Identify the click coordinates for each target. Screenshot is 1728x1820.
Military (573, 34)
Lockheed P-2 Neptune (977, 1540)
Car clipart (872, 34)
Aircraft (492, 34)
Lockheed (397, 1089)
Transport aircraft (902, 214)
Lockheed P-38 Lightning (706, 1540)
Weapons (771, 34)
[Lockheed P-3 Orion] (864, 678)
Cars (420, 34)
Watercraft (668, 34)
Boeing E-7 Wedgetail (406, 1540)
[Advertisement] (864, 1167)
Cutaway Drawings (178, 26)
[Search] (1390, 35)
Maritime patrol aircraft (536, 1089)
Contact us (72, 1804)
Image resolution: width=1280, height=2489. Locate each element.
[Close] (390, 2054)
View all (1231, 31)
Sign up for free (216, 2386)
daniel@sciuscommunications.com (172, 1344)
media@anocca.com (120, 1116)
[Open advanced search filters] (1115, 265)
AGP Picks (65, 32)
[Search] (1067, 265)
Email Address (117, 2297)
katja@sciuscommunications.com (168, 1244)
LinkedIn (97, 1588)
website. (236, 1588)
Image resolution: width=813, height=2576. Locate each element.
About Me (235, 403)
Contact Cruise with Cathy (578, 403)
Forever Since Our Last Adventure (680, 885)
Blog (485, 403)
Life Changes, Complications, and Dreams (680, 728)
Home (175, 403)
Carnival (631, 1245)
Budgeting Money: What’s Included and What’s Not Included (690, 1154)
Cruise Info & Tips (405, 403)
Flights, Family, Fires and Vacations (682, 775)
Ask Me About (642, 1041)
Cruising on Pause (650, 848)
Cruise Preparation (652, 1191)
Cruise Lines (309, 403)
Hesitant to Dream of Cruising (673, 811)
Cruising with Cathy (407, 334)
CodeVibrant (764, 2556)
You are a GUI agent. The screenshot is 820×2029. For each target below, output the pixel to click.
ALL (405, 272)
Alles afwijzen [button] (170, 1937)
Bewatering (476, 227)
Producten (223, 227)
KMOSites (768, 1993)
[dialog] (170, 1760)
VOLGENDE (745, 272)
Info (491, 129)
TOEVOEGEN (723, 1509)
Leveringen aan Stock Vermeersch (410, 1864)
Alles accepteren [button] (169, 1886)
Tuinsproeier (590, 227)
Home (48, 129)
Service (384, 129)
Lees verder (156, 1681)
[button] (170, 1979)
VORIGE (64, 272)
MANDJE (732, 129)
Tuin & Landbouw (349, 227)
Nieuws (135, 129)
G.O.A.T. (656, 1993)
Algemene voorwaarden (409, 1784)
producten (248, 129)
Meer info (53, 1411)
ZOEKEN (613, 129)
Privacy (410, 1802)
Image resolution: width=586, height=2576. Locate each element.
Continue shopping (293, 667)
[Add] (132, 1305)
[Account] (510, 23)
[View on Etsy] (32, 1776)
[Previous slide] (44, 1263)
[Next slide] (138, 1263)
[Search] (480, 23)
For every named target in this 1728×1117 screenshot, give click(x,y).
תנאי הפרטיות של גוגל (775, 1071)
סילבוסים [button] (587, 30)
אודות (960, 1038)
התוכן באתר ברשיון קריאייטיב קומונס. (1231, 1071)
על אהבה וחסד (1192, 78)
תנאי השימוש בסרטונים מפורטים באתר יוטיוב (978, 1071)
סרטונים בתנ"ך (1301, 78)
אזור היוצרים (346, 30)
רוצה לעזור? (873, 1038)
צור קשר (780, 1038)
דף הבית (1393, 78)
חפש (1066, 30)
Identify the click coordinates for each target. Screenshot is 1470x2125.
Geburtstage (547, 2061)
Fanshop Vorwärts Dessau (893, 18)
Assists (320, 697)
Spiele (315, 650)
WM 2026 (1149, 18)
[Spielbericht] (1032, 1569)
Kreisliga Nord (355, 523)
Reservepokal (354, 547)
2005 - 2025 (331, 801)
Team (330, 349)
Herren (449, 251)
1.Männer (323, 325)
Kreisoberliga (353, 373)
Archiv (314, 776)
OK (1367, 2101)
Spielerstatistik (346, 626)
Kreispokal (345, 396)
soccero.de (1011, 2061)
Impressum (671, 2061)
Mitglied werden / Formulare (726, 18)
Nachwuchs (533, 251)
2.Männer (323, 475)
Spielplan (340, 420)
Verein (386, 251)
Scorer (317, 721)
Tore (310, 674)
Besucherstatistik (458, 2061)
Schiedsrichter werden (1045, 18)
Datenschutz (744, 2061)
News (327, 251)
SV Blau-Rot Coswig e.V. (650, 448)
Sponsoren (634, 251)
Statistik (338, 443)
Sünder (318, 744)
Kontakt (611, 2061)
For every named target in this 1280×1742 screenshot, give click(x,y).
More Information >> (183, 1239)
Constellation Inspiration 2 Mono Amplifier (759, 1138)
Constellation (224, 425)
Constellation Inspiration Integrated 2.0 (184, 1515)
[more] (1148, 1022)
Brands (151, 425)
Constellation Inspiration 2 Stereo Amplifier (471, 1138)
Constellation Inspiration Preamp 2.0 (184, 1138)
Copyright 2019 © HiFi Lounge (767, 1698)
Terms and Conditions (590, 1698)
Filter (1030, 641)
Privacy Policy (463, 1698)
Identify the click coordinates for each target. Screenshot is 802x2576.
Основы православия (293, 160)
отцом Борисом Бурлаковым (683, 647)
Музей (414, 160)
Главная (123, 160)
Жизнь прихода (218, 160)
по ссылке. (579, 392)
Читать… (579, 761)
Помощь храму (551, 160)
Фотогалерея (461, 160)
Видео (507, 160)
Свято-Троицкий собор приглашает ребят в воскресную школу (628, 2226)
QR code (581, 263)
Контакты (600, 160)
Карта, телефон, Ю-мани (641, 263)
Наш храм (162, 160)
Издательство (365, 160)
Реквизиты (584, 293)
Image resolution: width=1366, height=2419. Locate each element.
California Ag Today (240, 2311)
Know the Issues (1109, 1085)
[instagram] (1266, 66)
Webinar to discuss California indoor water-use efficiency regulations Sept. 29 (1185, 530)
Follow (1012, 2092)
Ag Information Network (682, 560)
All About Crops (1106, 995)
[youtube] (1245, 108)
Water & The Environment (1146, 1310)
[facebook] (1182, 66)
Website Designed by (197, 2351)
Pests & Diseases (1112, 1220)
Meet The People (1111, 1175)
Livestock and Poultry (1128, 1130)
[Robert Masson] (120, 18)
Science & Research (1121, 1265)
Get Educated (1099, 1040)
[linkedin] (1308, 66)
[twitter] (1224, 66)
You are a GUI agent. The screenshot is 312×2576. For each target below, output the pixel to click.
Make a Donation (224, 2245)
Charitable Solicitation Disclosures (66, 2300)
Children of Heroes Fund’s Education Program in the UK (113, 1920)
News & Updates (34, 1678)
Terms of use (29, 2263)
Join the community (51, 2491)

************

EXERCISE DIRECTIONS -
Give exactly the lines from the one with "Издательство (365, 160)" to the end of the entries, nothing before them.

WRITTEN ANSWER -
Издательство (365, 160)
Реквизиты (584, 293)
Image resolution: width=1366, height=2419. Locate each element.
California Ag Today (240, 2311)
Know the Issues (1109, 1085)
[instagram] (1266, 66)
Webinar to discuss California indoor water-use efficiency regulations Sept. 29 (1185, 530)
Follow (1012, 2092)
Ag Information Network (682, 560)
All About Crops (1106, 995)
[youtube] (1245, 108)
Water & The Environment (1146, 1310)
[facebook] (1182, 66)
Website Designed by (197, 2351)
Pests & Diseases (1112, 1220)
Meet The People (1111, 1175)
Livestock and Poultry (1128, 1130)
[Robert Masson] (120, 18)
Science & Research (1121, 1265)
Get Educated (1099, 1040)
[linkedin] (1308, 66)
[twitter] (1224, 66)
You are a GUI agent. The screenshot is 312×2576. For each target below, output the pixel to click.
Make a Donation (224, 2245)
Charitable Solicitation Disclosures (66, 2300)
Children of Heroes Fund’s Education Program in the UK (113, 1920)
News & Updates (34, 1678)
Terms of use (29, 2263)
Join the community (51, 2491)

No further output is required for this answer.